The Fiji Kava Preparation style is what we are familiar with here in Australia. This is because we can ONLY import dried kava in Australia. Here are the steps:

1️⃣ Measure: Scoop the desired amount of Kava powder (typically 1-2 tablespoons per litre of water).

2️⃣ Combine: Place the Kava powder into a straining cloth – In Fiji they use a cheese cloth.. That sits in a bowl. This bow is referred to as a Tanoa in Fiji and depending on the occasion can be very ornate.

3️⃣ Add Water: Pour cold or lukewarm water over the powder.

4️⃣ Knead: If using a bowl, knead the powder in the water for about 10. 

5️⃣ Squeeze the last juice out: Use the muscles to get the last of the juice out of the straining bag.

6️⃣ Serve: Pour the filtered Kava drink into a coconut shell.

7️⃣ Respect – A quick Bula and a clap of hands and drink the kava down in one draft. 

8️⃣ Enjoy: Sit around and enjoy the company of the people around you. Kava drinking in Fiji is all about taking your time and enjoying your surroundings.

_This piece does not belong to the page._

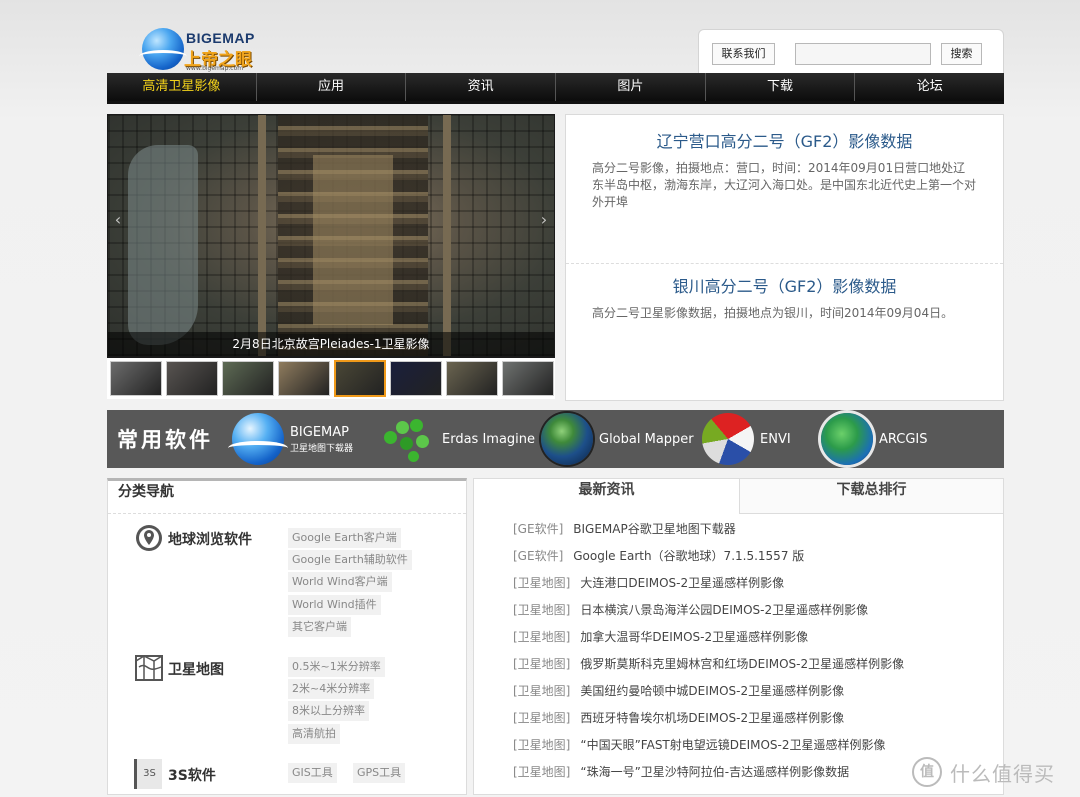 This screenshot has width=1080, height=797. What do you see at coordinates (784, 140) in the screenshot?
I see `featured-title: 辽宁营口高分二号（GF2）影像数据` at bounding box center [784, 140].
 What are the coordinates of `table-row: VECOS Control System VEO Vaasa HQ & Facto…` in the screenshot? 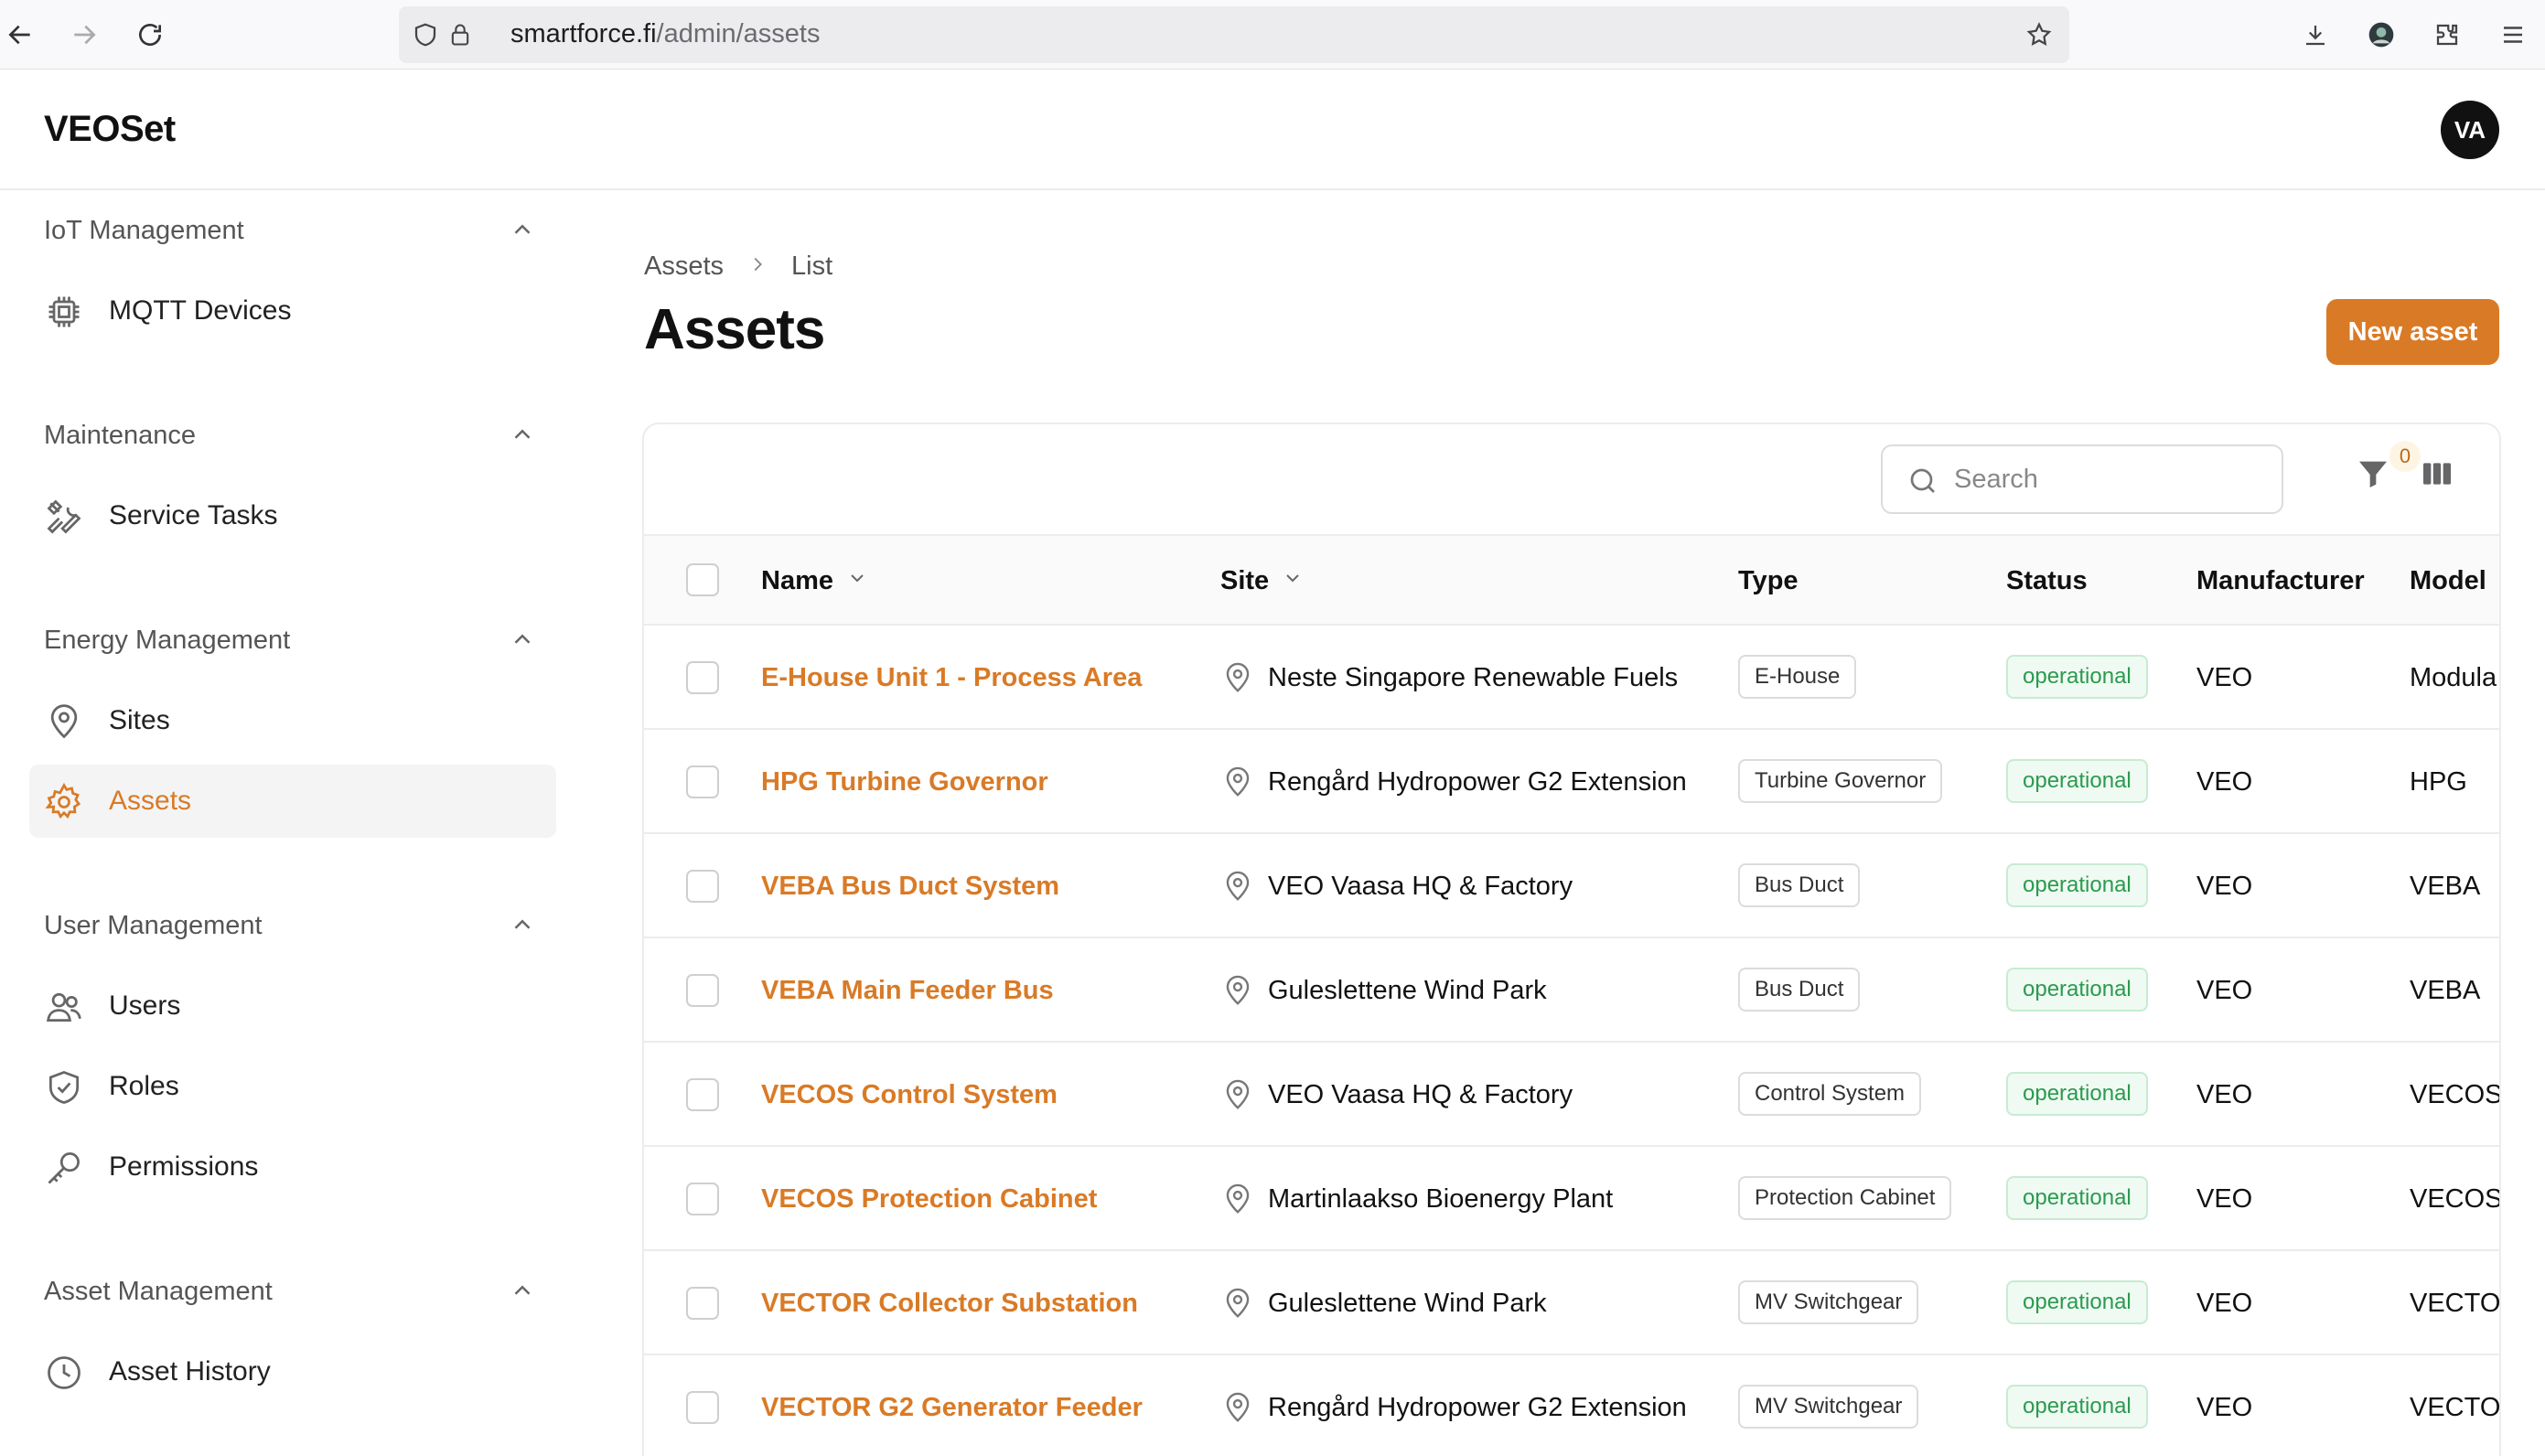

Unique Micronesian Kava Preparation: The Sakau Brew

In the tiny island nation of the Federated States of Micronesia, Kava preparation is unique. They mix and blend Kava with hibiscus parts, including the flower and bark. The infusion process involves smashing the Kava root on a stone, then mixing it with hibiscus in water and straining it.

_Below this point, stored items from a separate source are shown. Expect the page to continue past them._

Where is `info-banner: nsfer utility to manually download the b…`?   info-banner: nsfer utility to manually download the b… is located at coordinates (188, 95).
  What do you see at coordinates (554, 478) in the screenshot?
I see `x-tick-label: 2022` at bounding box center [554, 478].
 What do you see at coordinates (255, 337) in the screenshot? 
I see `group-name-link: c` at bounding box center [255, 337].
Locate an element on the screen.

The end result is a Kava brew called “Sakau,” enjoyed at Kava bars known as “markets.” Sakau gained fame in Australia when our government sent a delegation to the Federated States of Micronesia. Former interim Prime Minister Mark McCormack drank an entire shell of Sakau during an official event. However, FSM’s custom is to sip a small amount and pass it on. His experience highlighted the strength of Sakau.

Big shout out to our friends, BT and Sophie, in the Federated States of Micronesia for providing the insight into Sakau and of course SBS and the Australian media for bringing Sakau to a wider understanding!

Australian Creativity: Modern Kava Preparation Twists

Borogu Kava

In Australia, Kava culture is very young but grounded in Fijian preparation traditions. Australians primarily import dried Kava, but they have introduced creative twists to the experience.

They mix Kava with cordial, creating unique flavors like hazelnut and French vanilla. This innovation enhances the taste and offers a modern Kava experience.

Check out some of the innovations below:

Kava Kolada

Hazelnut Coffee Syrup

Kava Cola

Conclusion

From Vanuatu’s lush islands to Australia’s innovative kitchens, Kava preparation showcases the Pacific’s rich cultural tapestry. Whether it’s Tanna Island’s traditional chewing or Ambae’s coral method, each technique is unique. Fiji’s meticulous drying and milling process stands out, as does Micronesia’s Sakau brew. Even in Australia, where Kava culture is younger, innovation thrives. By appreciating these diverse practices, we honor the community bonds and heritage of Kava.